8 Replies Latest reply on Oct 3, 2016 1:06 PM by Arthur McRae

    To use or not to use a macro

    Christian Chu

      Please don't get me wrong. I love using macro(s)  since macro helps me more productive for repetitive jobs. The fact, I have more than 10 macros on my SW.  However, unless there is a MUST, I'd prefer using  SW build-in features since I don't want to tie my hand when I sit down in front of other computers (Edit: not from sane company)  without my macros

      What you guys think???

        • Re: To use or not to use a macro
          Deepak Gupta

          I would use macro where ever and when ever possible. And can utilize time saved in some other productive tasks or enhancing/sharing my knowledge.

          • Re: To use or not to use a macro
            Keith Rice

            If these tools make you and your team more productive, you ought to make them available across all CAD workstations.


            I would recommend an addin called "<company name> Tools" that contains all of this functionality. You can easily turn the addin on and off when you move from computer to computer.
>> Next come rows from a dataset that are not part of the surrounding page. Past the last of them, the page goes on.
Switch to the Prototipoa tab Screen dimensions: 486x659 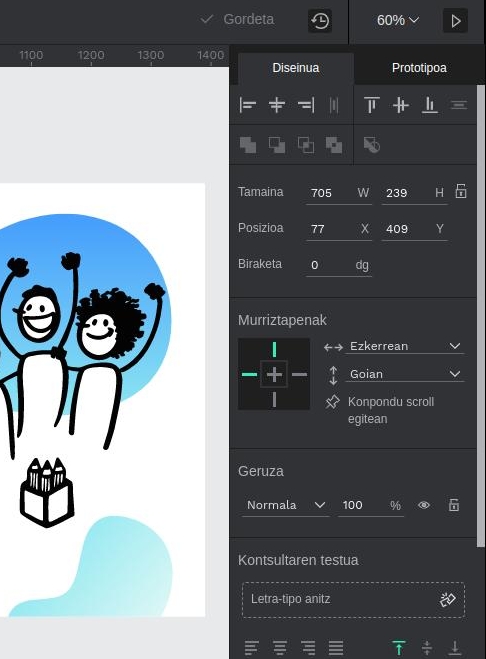coord(419,68)
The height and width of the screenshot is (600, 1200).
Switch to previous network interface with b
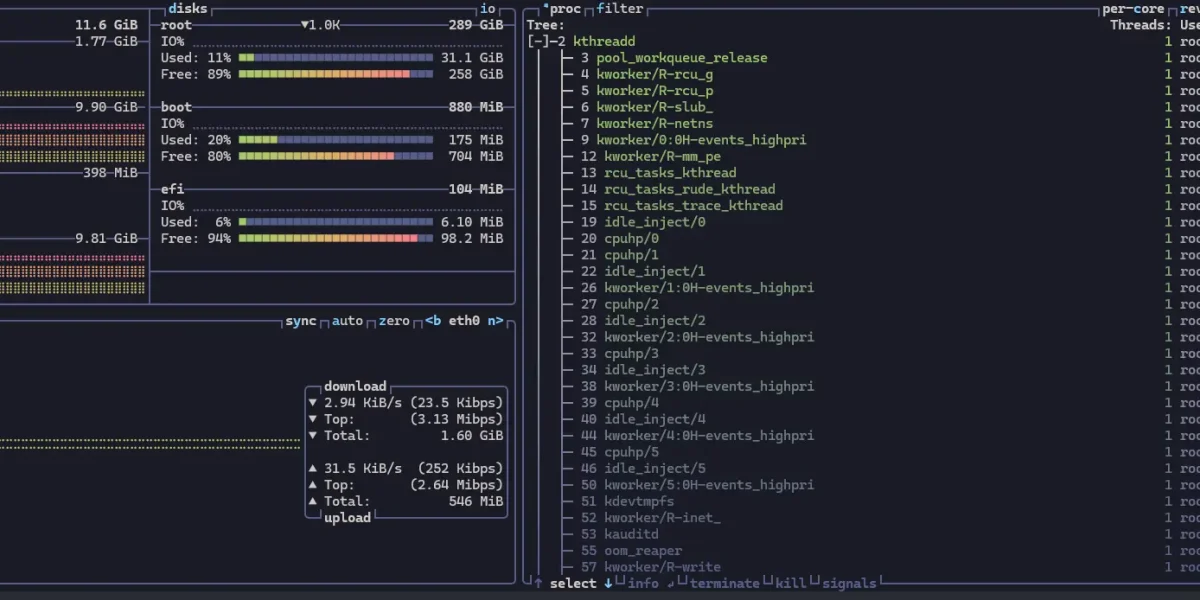click(431, 321)
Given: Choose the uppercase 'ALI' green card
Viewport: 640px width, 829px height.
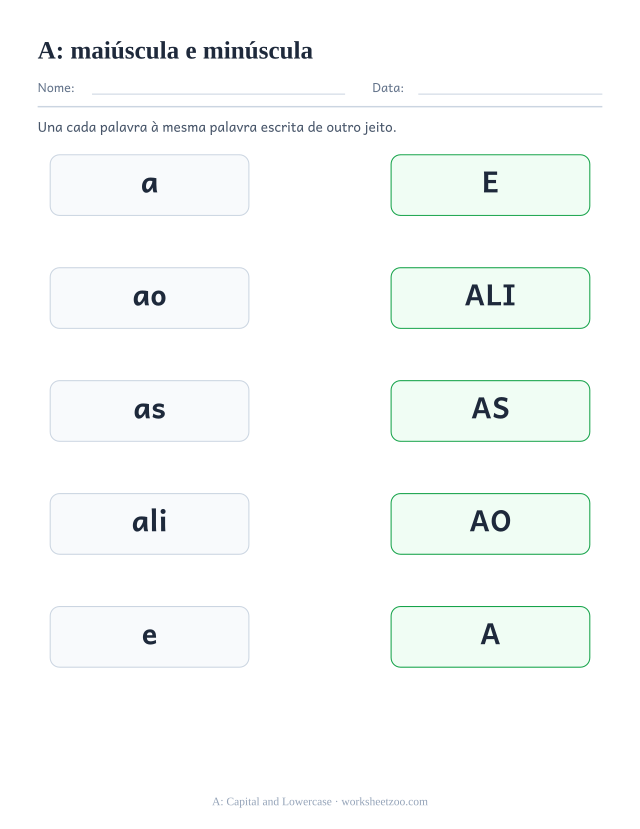Looking at the screenshot, I should (x=490, y=298).
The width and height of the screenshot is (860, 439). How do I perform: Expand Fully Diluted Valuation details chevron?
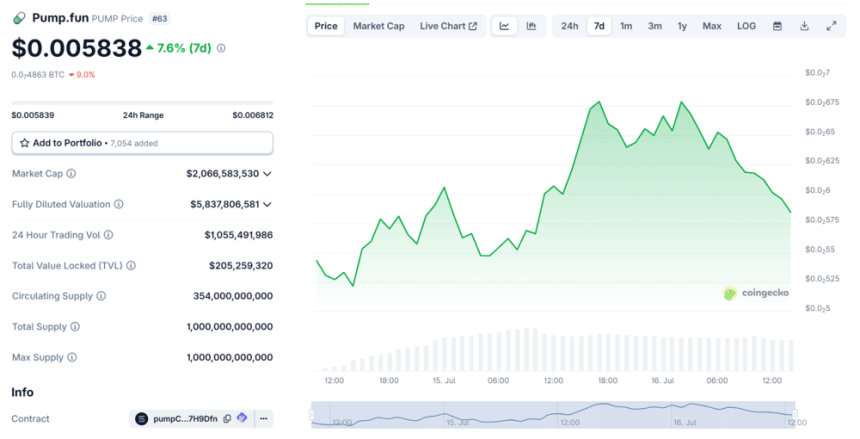click(267, 204)
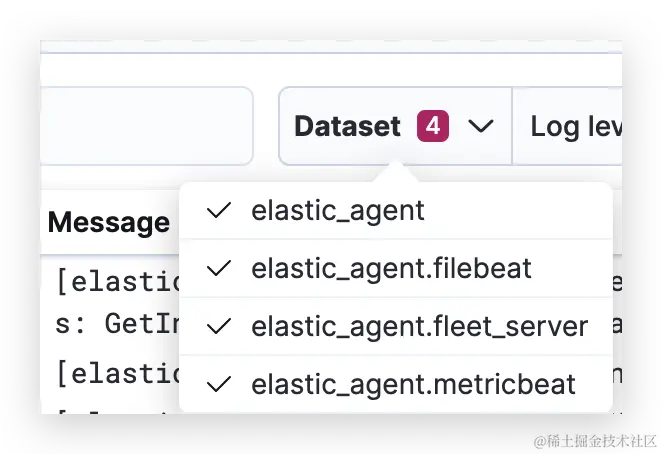Open the Log level filter dropdown
This screenshot has height=454, width=662.
pos(573,126)
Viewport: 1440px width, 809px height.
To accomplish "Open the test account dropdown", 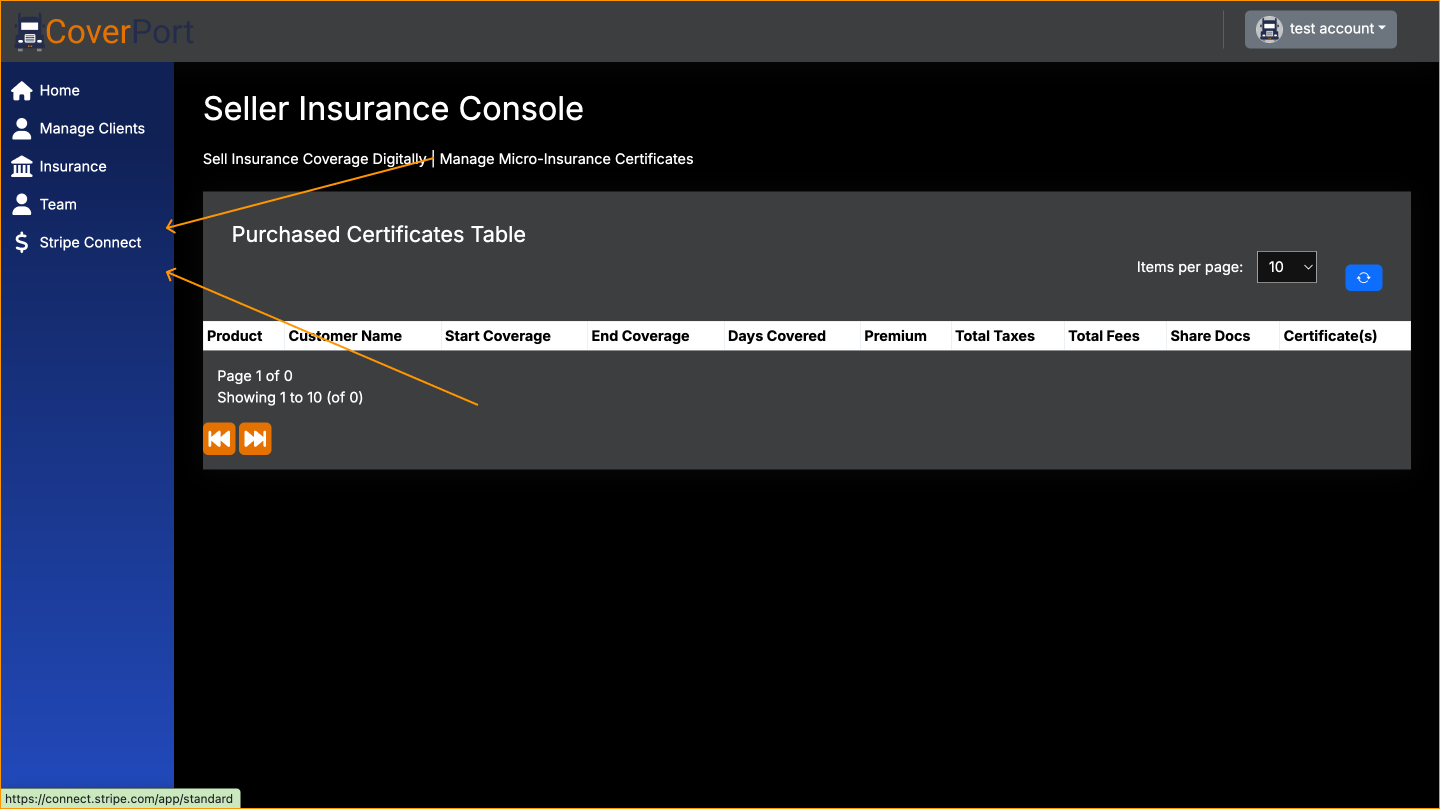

            This can also be done to some extent with macros, but it's less ideal. You could have them all on a network drive, create shortcut buttons for each macro, export these toolbar settings, then import these settings on other computers. The problem is that if the user decides to turn off the toolbar or shortcuts, you will have to browse for the macros. The other problem is that VBA macros are less secure. You might need to password protect them.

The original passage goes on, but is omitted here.